• **FRAGMENT DO PRZECZYTANIA**
......

Karol Kućmierz

Thriller z ADHD

Najnowszy film Danny’ego Boyle’a to wyszlifowany gatunkowy amalgamat, stopiony w nieokreślonych proporcjach z kina neo-noir, heist movies, technothrillerów i tzw. filmów-układanek (puzzle films). Jednocześnie żadna z tych kategorii nie dominuje, a ich założenia i schematy ulegają istotnym odkształceniom – przyzwyczajenia widzów wobec poszczególnych typów postaci i ich motywacji zostają wystawione na próbę. Aż do samego końca nie możemy być pewni, czyją właściwie historię oglądamy; kto jest jej bohaterem, a kto antagonistą.

Podstawowy budulec fabuły „Transu” stanowią narracyjne zakręty, ślepe uliczki oraz niedorzeczne zwroty akcji, lecz uwagę przyciąga przede wszystkim formalna wirtuozeria Boyle’a, który wyciąga z kapelusza wszystkie dostępne mu triki, wyuczone i doprowadzone do perfekcji przez lata doświadczeń w różnych mediach i estetykach. Pomagają mu w tym utalentowani współpracownicy – m.in. scenarzysta John Hodge („Płytki grób”, „Transpotting”), autor zdjęć Anthony Dod Mantle („Festen”, „Dogville”, „28 dni później”, nagrodzone Oscarem zdjęcia do „Slumdoga. Milionera z ulicy”) oraz Rick Smith z zespołu Underworld. Twórczość Boyle’a zatoczyła w ten sposób pełne koło – udział Hodge’a przywraca do łask tematykę i gatunki właściwe początkom kariery reżysera, podczas gdy wizualny styl to kontynuacja drogi ustanowionej wcześniej przez „Slumdoga” i „127 godzin”.

......

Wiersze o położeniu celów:
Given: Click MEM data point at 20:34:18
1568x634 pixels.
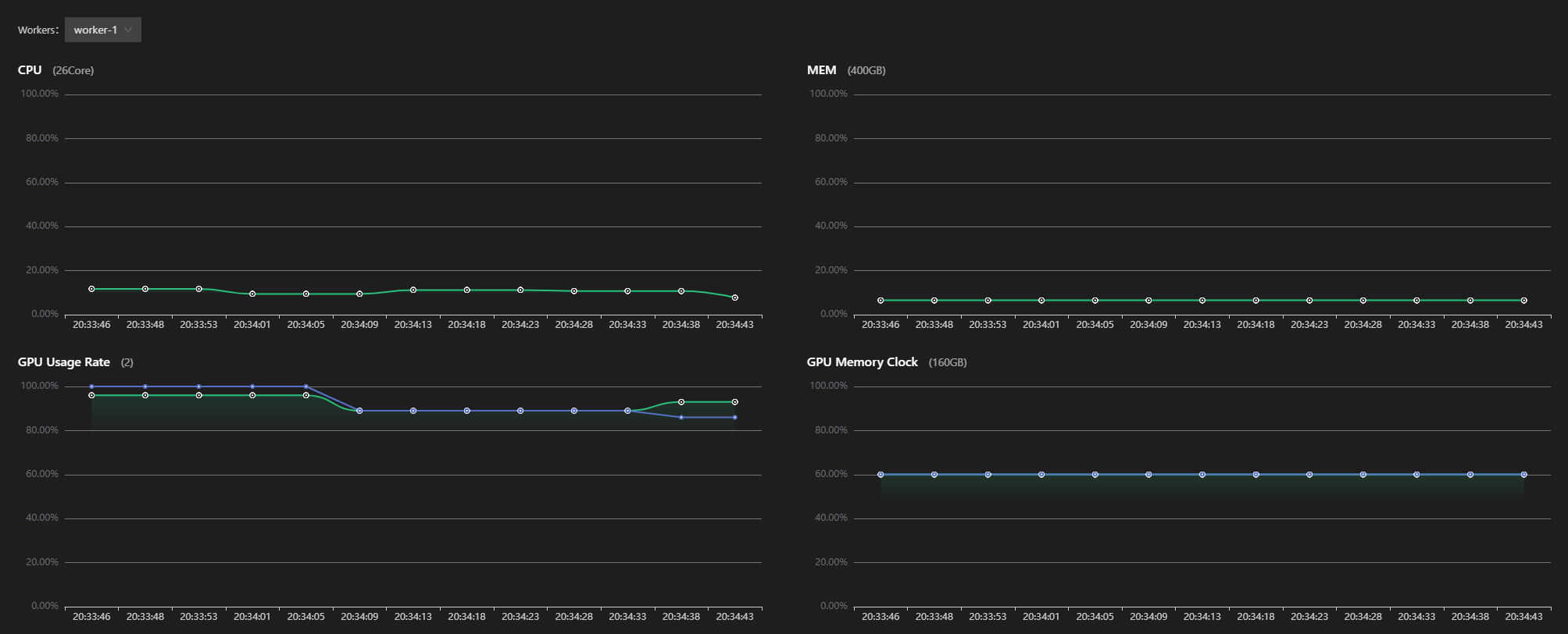Looking at the screenshot, I should click(1255, 301).
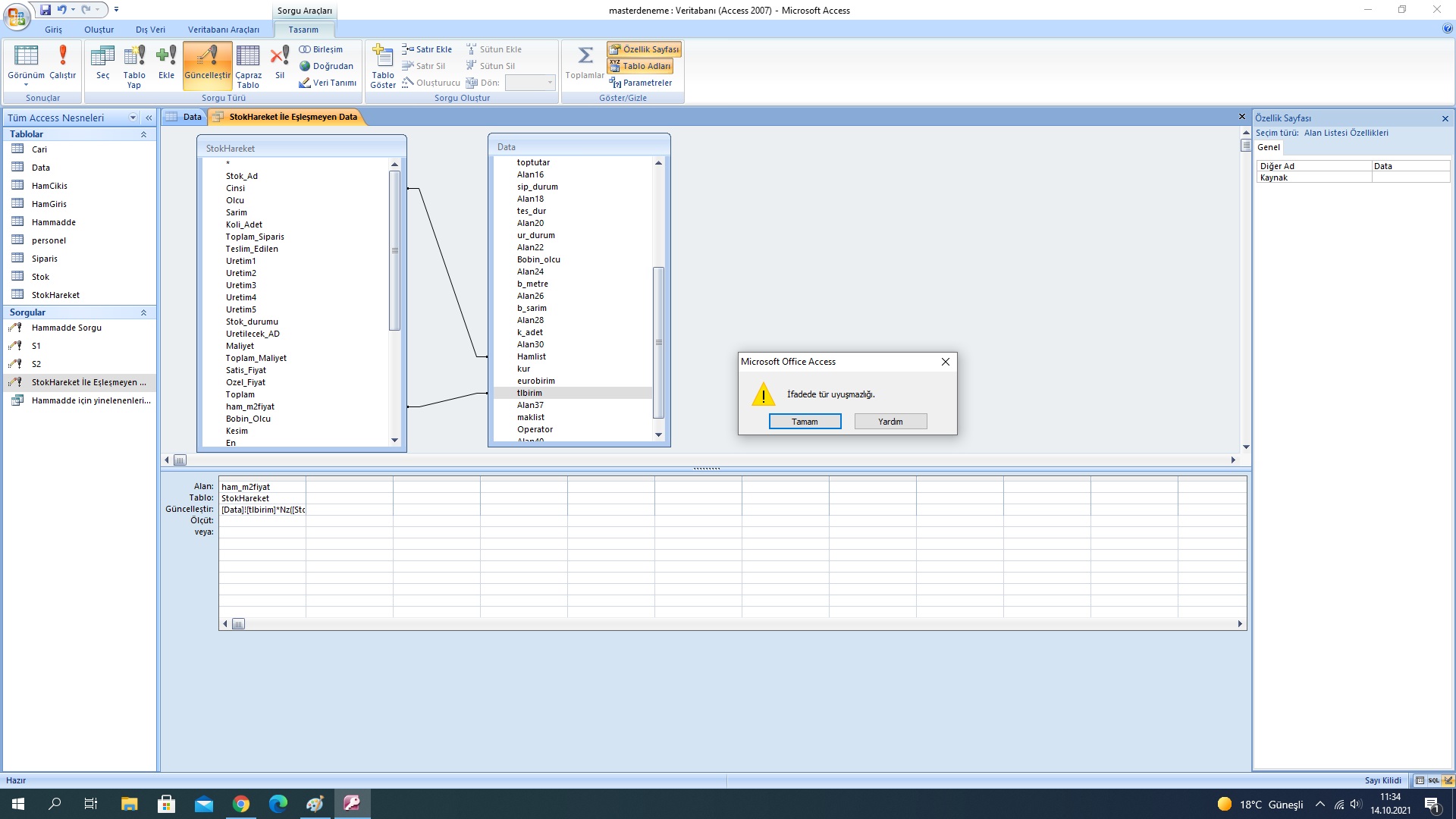
Task: Toggle the Tablo Adları button
Action: 640,66
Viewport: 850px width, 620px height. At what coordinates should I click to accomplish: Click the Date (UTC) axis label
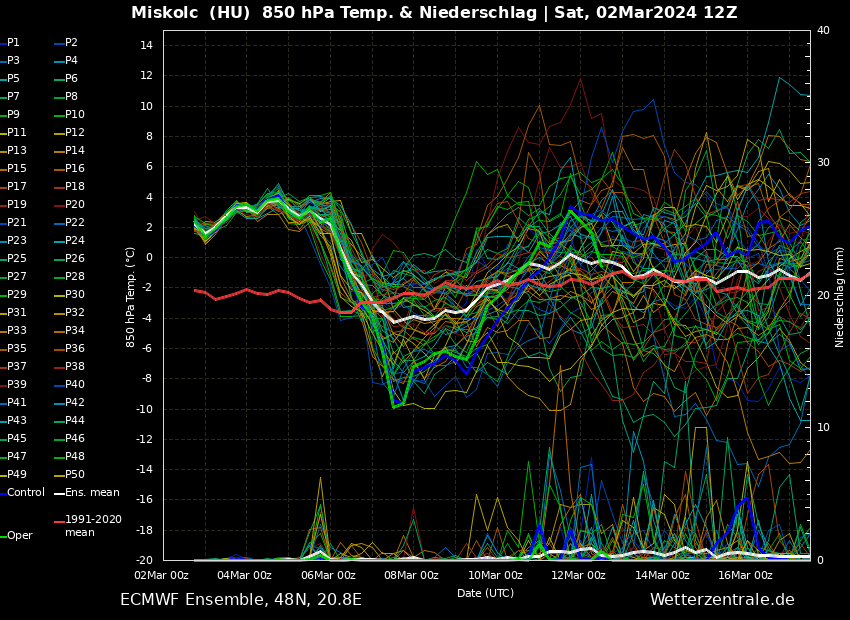pos(485,593)
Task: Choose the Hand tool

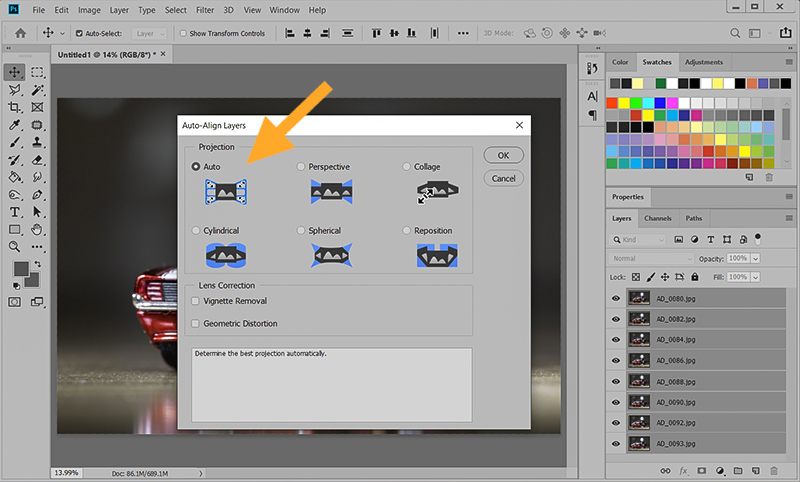Action: [x=38, y=229]

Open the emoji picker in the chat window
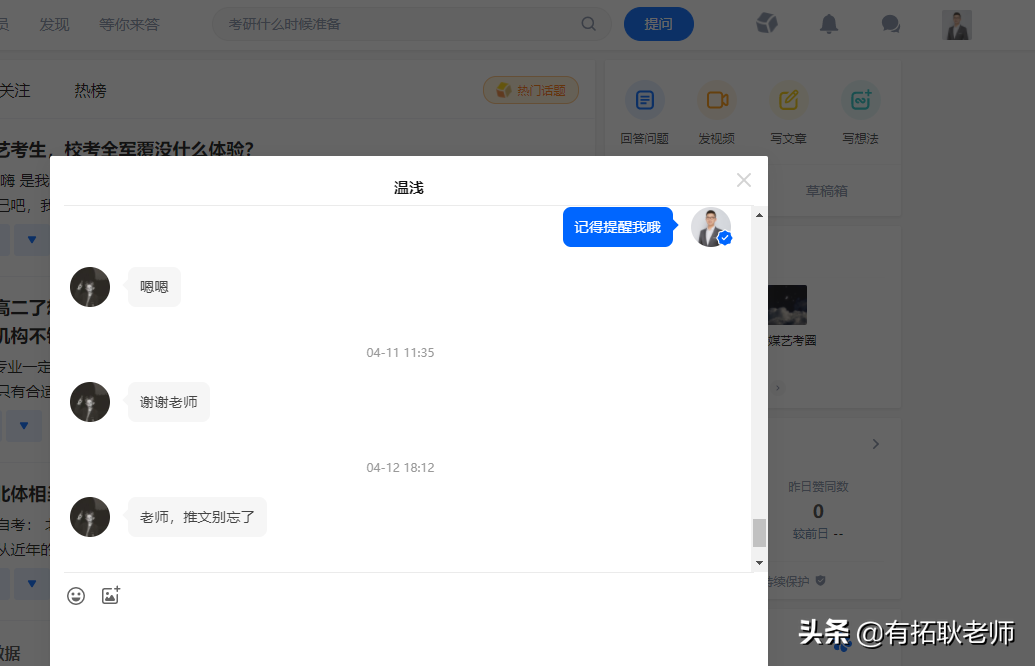76,595
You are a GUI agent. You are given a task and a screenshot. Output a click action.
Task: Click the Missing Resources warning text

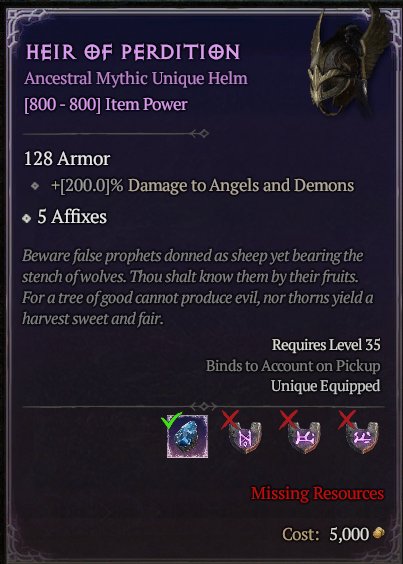317,494
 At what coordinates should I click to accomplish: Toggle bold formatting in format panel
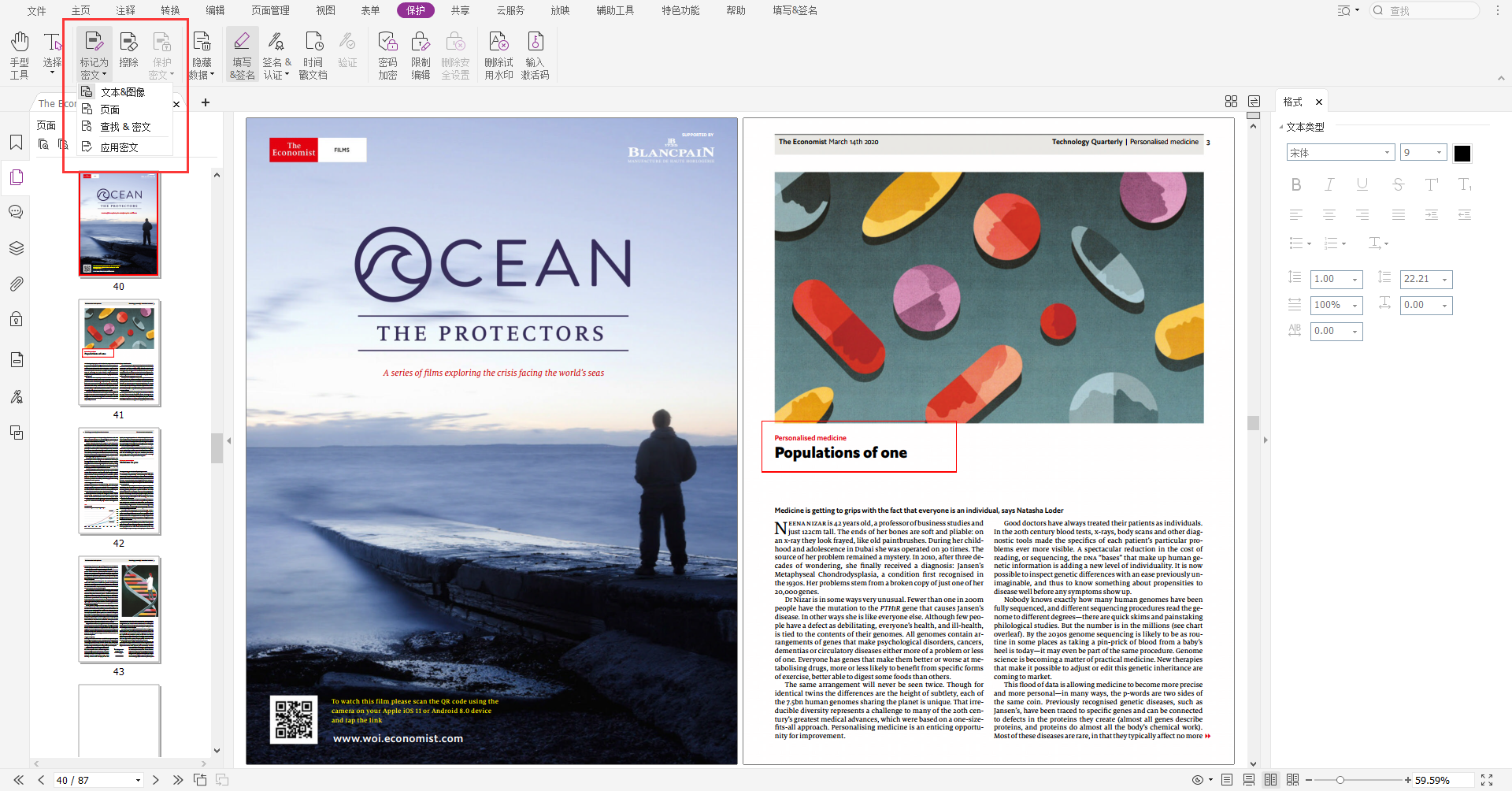1296,184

......

• **CZĘŚCI ĆWICZENIA**
a: Przetłumacz na angielski to zdanie z tekstu o filmie „Trans”: „Aż do samego końca nie możemy być pewni, czyją właściwie historię oglądamy; kto jest jej bohaterem, a kto antagonistą.”
b: Powiel z zapisów fragment od wiersza zawierającego „Task: Choose the Hand tool” aż do końca zapisów, z obydwoma krańcami włącznie. Obrazy pomiń w odpowiedzi.
Zapisy nie mają nic wspólnego z tekstem o filmie „Trans”.

• **ROZWIĄZANIA ZADAŃ**
a: Right up to the very end, we cannot be sure whose story we are actually watching; who is its protagonist and who is the antagonist.

b:
Task: Choose the Hand tool

Action: [x=38, y=229]

Open the emoji picker in the chat window
76,595
You are a GUI agent. You are given a task and a screenshot. Output a click action.
Task: Click the Missing Resources warning text

317,494
 At what coordinates should I click to accomplish: Toggle bold formatting in format panel
1296,184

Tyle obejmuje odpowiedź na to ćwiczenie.